▶ **GOAL 1**:
In the pizza oven thread, what does RUN1251's dad use to make the new grill racks for his brick barbecue?
▶ **GOAL 2**:
Transcribe the pizza oven thread word for word, everything from "Pretty sure that" down to "and mess outside.".

[PAGE EXTRACT start]

# Building a pizza oven in the backyard



## NaeKid (Oct 17, 2008)

I am looking to build a pizza oven (bread, stews, roasts, etc) in my backyard, so, I have been watching YouTube Videos on how to do it. Seems there are several ways to make it happen. I'll probably take the best of each design and come up with something that will work in my backyard.

Without further introduction, here are some of the best videos I have found so far.


























Are there any hints that you can share from your own experience in building one of these?


----------



## RUN1251 (Mar 15, 2012)

I've been thinking about building the same thing. Mother Earth News had a plan for a combo grill oven I have looked at. The real pizza oven seems more than we are capable of. I'm thinking a 12' long counter with a built in fire brick grill, an oven and a propane two burner stove top. I want everything but the stove to be made of bricks that won't rust in three or four years. My dad has a brick barbecue grill built in the 50's that uses charcole and will last forever. He replaces the metal grill racks every few years with a new one he welds out of rebar. That's the only maintenance. With those three things, we could cook anything we need for years to come. The propane stove would hook up to our thousand gallon main propane tank. It would be outside under an open sided covered roof. We live in the south. We are more concerned about staying cool in hot weather than staying warm in the winter.


----------



## preppingsu (Aug 7, 2010)

Here is a link to one we made this year. It's on a UK site so hopefully you will be able to see the pics etc.
We have used it several times. Our next plan is to add a taller chimney and make the roof better.

http://www.uk-preppers.co.uk/forum/viewtopic.php?f=38&t=3832


----------



## Tirediron (Jul 12, 2010)

Pretty sure that I have also seen them made as in the above link but with cob (straw mixed with clay)


----------



## sailaway (Mar 12, 2009)

I've had the same thought, but want to take it one step further and build a whole out door kitchen for summer time. Especially if I live north in the summer & south in the winter. Doesn't have much to do with prepping, but would be a fun project. Have thought about taking a house on the knock down list in town and turning it into a sort of fishing cottage for summer use. An outdoor kitchen would keep the excess heat and mess outside.

[PAGE EXTRACT end]
[GIVEN INFORMATION start]

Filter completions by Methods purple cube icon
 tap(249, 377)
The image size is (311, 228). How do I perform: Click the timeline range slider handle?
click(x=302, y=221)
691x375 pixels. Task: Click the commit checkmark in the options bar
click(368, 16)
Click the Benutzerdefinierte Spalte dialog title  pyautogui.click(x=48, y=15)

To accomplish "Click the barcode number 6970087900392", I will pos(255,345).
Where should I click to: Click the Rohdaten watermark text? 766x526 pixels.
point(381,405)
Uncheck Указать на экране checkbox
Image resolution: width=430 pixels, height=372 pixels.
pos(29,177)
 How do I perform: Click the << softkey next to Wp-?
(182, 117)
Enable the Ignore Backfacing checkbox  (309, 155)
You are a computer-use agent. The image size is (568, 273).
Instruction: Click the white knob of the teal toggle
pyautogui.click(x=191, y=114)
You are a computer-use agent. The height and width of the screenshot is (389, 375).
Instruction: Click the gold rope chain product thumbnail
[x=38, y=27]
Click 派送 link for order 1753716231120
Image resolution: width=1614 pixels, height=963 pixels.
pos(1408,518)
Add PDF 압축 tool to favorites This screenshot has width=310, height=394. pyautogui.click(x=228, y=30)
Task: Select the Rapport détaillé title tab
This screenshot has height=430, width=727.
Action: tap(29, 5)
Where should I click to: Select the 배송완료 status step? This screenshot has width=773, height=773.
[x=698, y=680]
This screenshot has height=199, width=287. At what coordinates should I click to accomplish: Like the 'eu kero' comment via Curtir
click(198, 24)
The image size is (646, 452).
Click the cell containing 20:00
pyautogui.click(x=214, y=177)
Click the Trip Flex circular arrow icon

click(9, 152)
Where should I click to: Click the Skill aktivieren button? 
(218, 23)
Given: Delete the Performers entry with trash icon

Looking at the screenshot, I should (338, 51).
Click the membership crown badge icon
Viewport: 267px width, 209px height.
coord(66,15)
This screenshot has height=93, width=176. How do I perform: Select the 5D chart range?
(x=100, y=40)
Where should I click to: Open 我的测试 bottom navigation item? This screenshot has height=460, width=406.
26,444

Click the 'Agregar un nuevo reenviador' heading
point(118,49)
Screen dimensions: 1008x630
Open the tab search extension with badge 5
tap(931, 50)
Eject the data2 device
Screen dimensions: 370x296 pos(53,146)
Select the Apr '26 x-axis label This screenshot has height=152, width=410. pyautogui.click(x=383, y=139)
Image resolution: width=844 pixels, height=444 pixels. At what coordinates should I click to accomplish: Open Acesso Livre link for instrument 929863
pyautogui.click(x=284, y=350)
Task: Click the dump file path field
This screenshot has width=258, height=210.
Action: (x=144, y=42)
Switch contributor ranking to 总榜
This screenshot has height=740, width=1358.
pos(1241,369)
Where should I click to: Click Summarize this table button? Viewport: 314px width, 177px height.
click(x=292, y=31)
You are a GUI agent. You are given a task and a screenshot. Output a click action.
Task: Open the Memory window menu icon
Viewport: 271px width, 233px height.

[GIVEN INFORMATION end]

▶ **RESPONSE 1**:
He welds them out of rebar.

▶ **RESPONSE 2**:
Pretty sure that I have also seen them made as in the above link but with cob (straw mixed with clay)


----------



## sailaway (Mar 12, 2009)

I've had the same thought, but want to take it one step further and build a whole out door kitchen for summer time. Especially if I live north in the summer & south in the winter. Doesn't have much to do with prepping, but would be a fun project. Have thought about taking a house on the knock down list in town and turning it into a sort of fishing cottage for summer use. An outdoor kitchen would keep the excess heat and mess outside.